Earlier this year the committee heard mental health services for children in the county and elsewhere were struggling to cope with an “exponential growth in demand” due to the isolation and upheaval of the pandemic, compounded by factors like pressure experienced by children on social media platforms.

In February, Tees Esk and Wear Valley NHS Trust bosses told the scrutiny meeting its community-based mental health team (CAMHS) was treating more than 2,500 children across the county.

They said referrals to its services for issues such as eating disorders had risen from about 100 a month at start of pandemic to more than 300 a month during 2021.

Four months on, a youth support worker told the committee the waiting list for CAMHS had risen to 18 months, which was not a sufficiently timely reaction to what children needed.

She said: “The biggest challenge we face on the ground is mental health. I cannot overestimate how challenging it is. Pretty much all the young people we work with have some element of mental ill health.”

When asked about a timeframe for getting mental health support teams into schools, Mr Carlton said the authority had told government officials the scheme was too being implemented too slowly and the ambition needed to be to get mental health teams available for all schools.

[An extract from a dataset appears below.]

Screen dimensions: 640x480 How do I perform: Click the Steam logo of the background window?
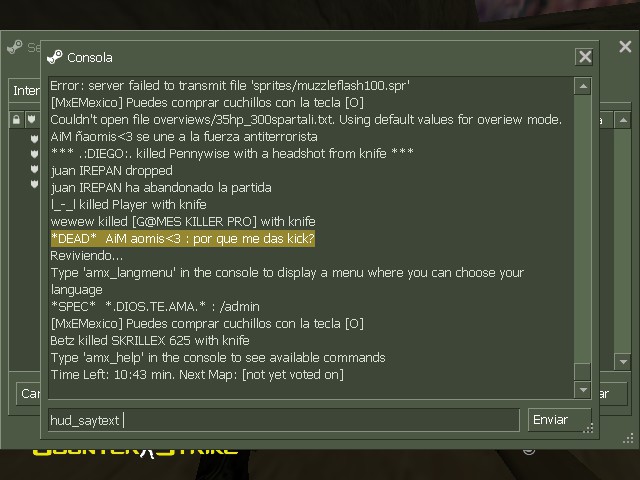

He added: “I just don’t see how that’s going to happen. I have called nationally for a fundamental CAMHS review because it is not working. It needs significant funding and significant review and enacting clearly across the whole of the country.”

Mr Carlton said the authority was providing support to schools through mental heath training while working with North Yorkshire NHS bosses to reassess what was needed from the service and how it could be modernised.

He said there had been promising collaborative work with the NHS, but financing extra support for children would be “very challenging”.

Mr Carlton said: “We can see through the pandemic increased demand. The services are probably feeling a bit overwhelmed and overstretched and it’s an area of absolute focus.

“Any interaction with a child from a professional is a mental health opportunity. However, we need enough capacity for specialist support when it is required.”